Aqui vale ressaltar que o conceito de sexo
frágil atribuído às mulheres não encontra
justificativa biológica. O organismo feminino foi desenhado para
durar mais: em todos os países, a vida média dos homens
é pelo menos dois ou três anos inferior à das mulheres.
Nós, do chamado sexo forte, morremos bem mais cedo do que elas.
A explicação tradicional para essa constatação
demográfica tem sido a de que levamos vidas mais atribuladas
e cheias de riscos. Afinal, em nossa história evolutiva, nós
é que saíamos atrás da caça e declarávamos
guerra aos inimigos para roubar-lhes os pertences e o território,
enquanto elas permaneciam no aconchego das cavernas tomando conta dos
filhos que trazíamos ao mundo.
O maior apego feminino à prole também costuma ser usado
como justificativa evolucionista para o ganho de longevidade delas.

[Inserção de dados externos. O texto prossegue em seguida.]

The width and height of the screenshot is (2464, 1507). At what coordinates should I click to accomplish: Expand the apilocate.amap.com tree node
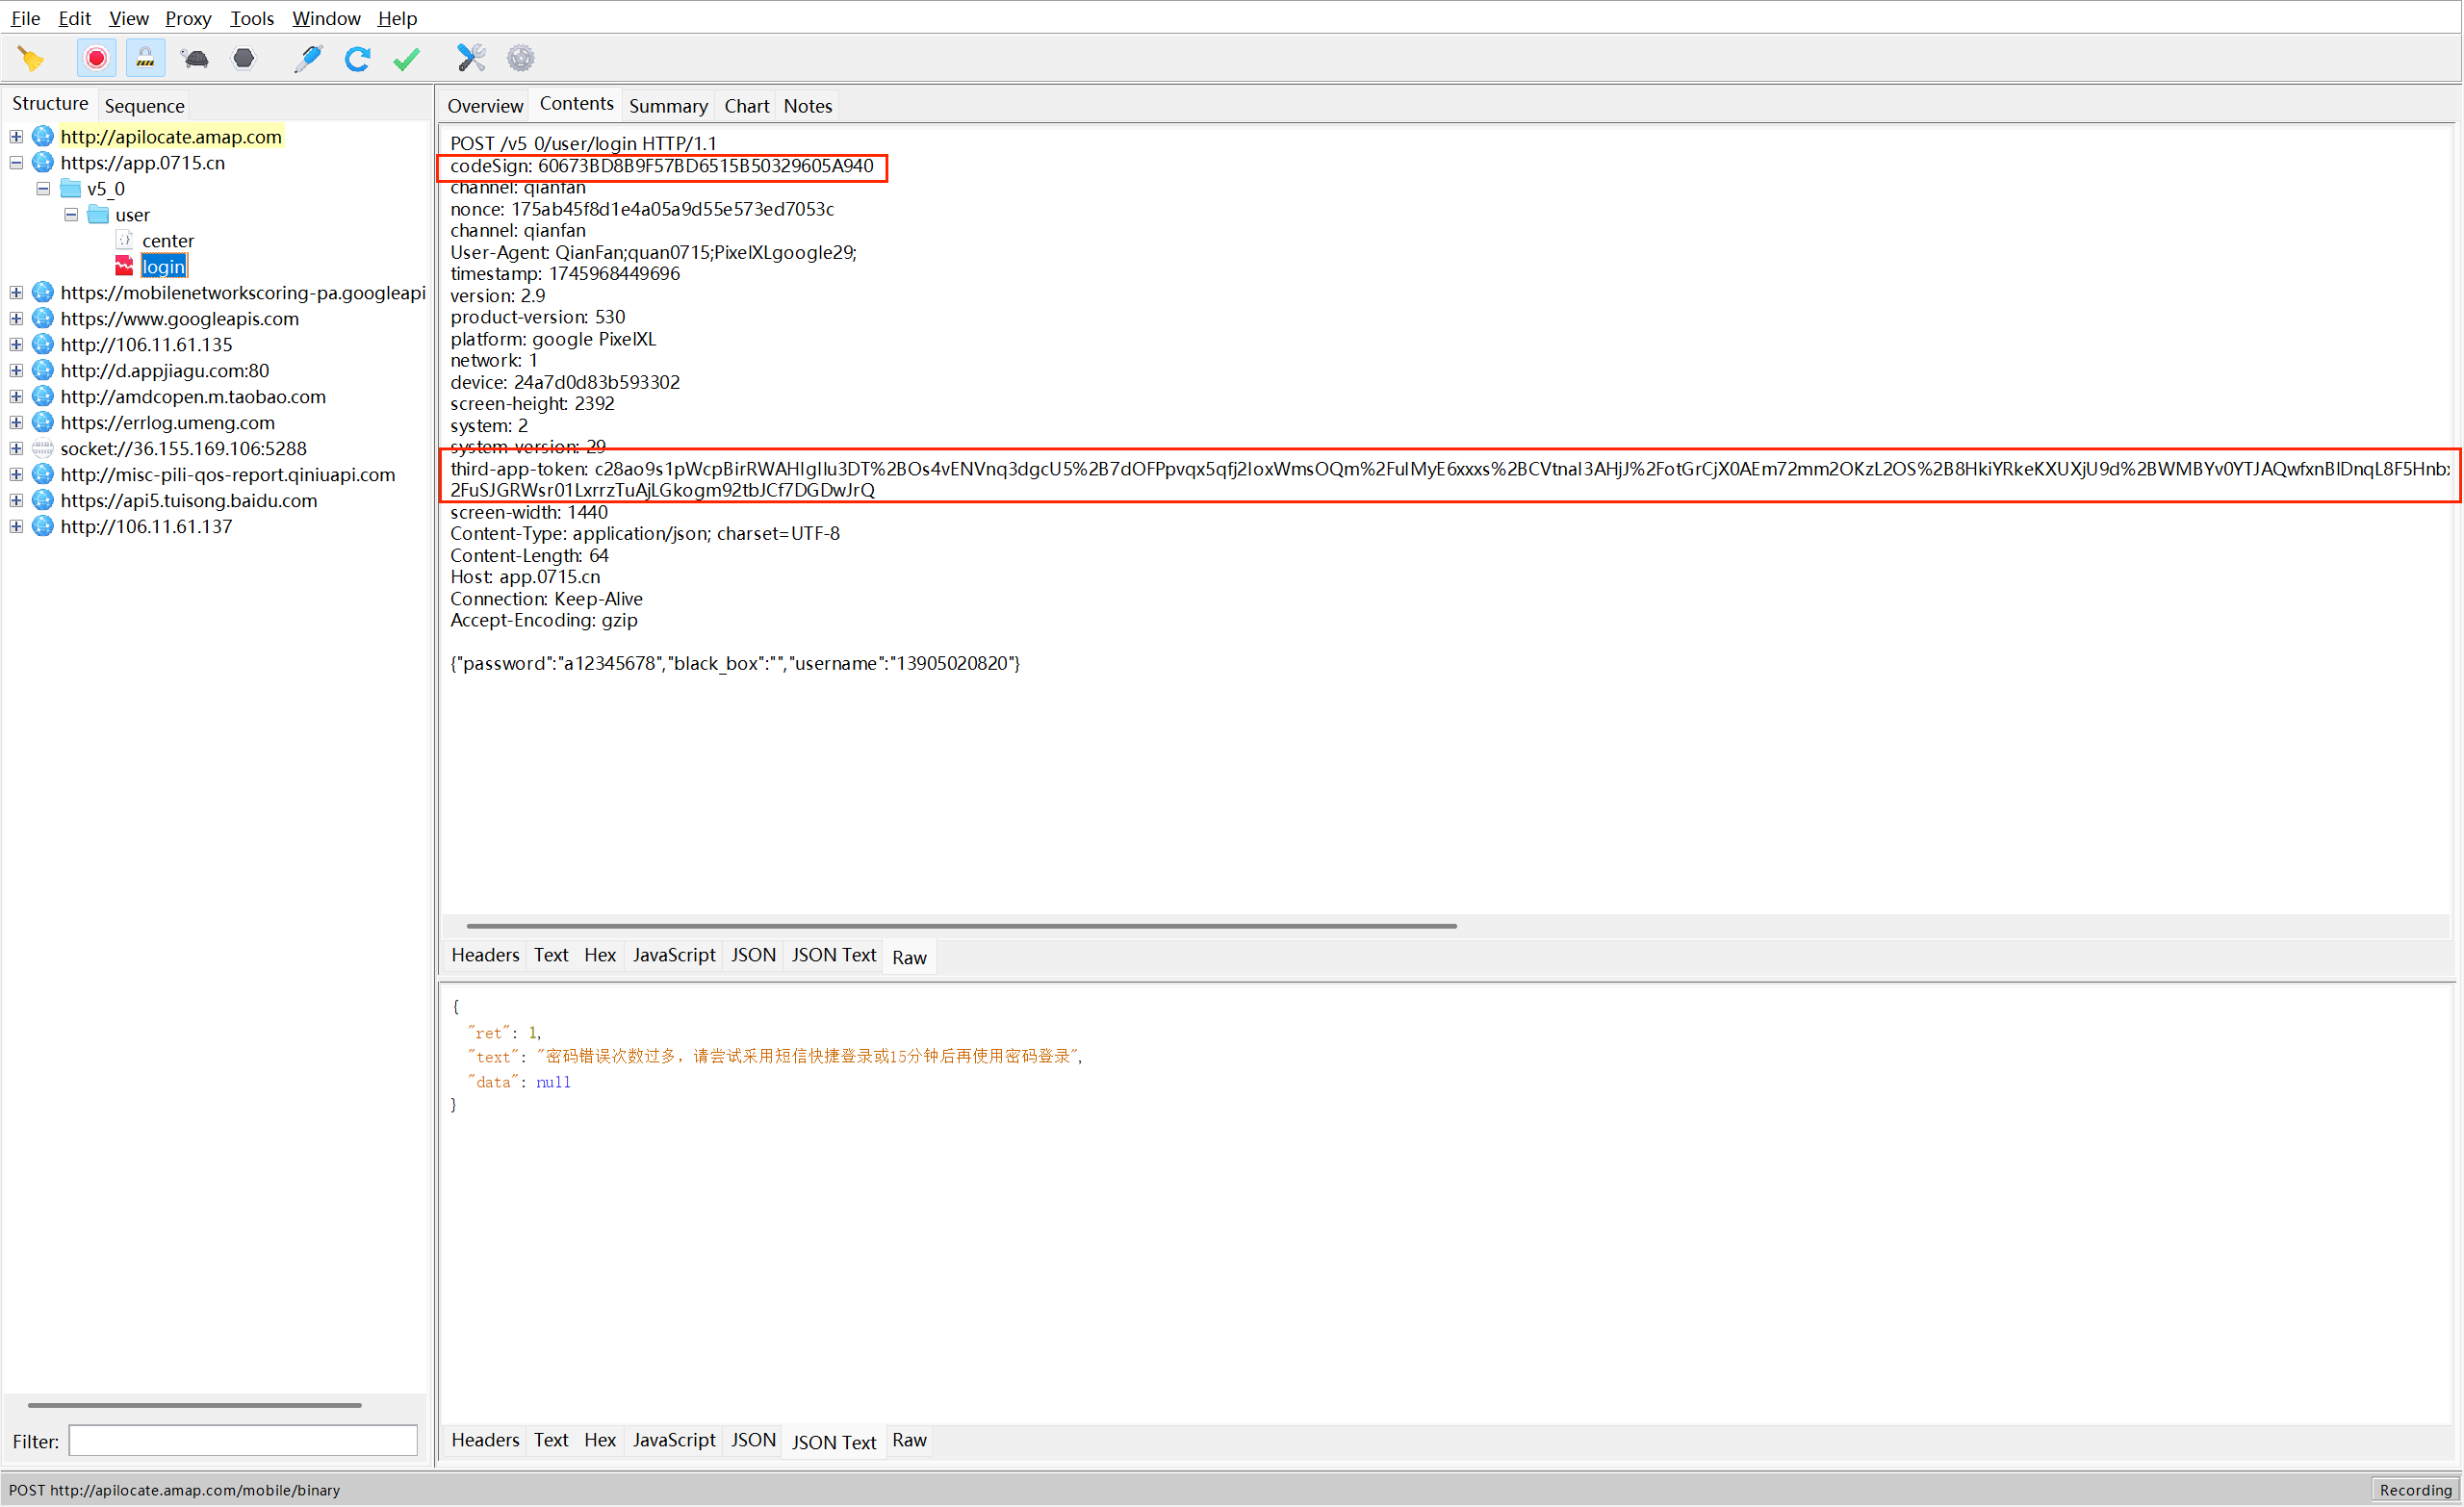click(16, 136)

No passado, levaram vantagem na seleção natural não
apenas as mães que cuidaram bem de seus filhos, mas especialmente
as que viveram mais tempo, entraram em menopausa e puderam ajudar na
criação dos netos. Essas mulheres de vida mais longa teriam
deixado mais descendentes, garantindo maior penetração
de seus genes no “pool” genético das gerações
futuras.
Embora avós carinhosas aumentem as chances de sobrevivência
dos netos e os dados estatísticos mostrem que os homens têm
maior probabilidade de morrer em desastres automobilísticos,
em homicídios e em acidentes com armas de fogo, esses eventos
não constituem explicação definitiva para a diferença
de longevidade entre os dois sexos.
A freqüência de homicídios e de acidentes fatais começa
a aumentar significativamente entre os homens a partir da puberdade,
de fato, mas diminui a partir dos 30 ou 40 anos para tornar-se praticamente
igual à das mulheres depois dos 60 anos. Mesmo depois dessa idade,
entretanto, continuamos a morrer mais cedo do que elas.